EXERCISE PROMPT: Provide only the number of lines below that contain the word "computer".

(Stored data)
↓

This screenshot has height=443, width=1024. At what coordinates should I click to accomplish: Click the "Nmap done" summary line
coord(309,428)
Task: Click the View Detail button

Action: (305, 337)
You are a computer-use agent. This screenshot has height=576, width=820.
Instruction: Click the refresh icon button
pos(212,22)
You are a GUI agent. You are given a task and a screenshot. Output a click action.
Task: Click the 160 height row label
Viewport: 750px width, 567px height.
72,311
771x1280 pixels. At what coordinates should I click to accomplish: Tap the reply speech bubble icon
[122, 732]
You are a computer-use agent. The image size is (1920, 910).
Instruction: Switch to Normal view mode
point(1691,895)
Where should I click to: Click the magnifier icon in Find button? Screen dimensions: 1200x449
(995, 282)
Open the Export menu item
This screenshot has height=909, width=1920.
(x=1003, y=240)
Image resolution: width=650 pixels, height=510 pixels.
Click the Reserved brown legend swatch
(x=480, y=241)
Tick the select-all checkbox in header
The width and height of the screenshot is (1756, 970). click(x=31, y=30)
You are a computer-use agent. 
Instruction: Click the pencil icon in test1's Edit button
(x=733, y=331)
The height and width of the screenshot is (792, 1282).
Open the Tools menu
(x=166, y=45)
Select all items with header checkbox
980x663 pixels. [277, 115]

↑

RESULT OF THIS EXERCISE: 3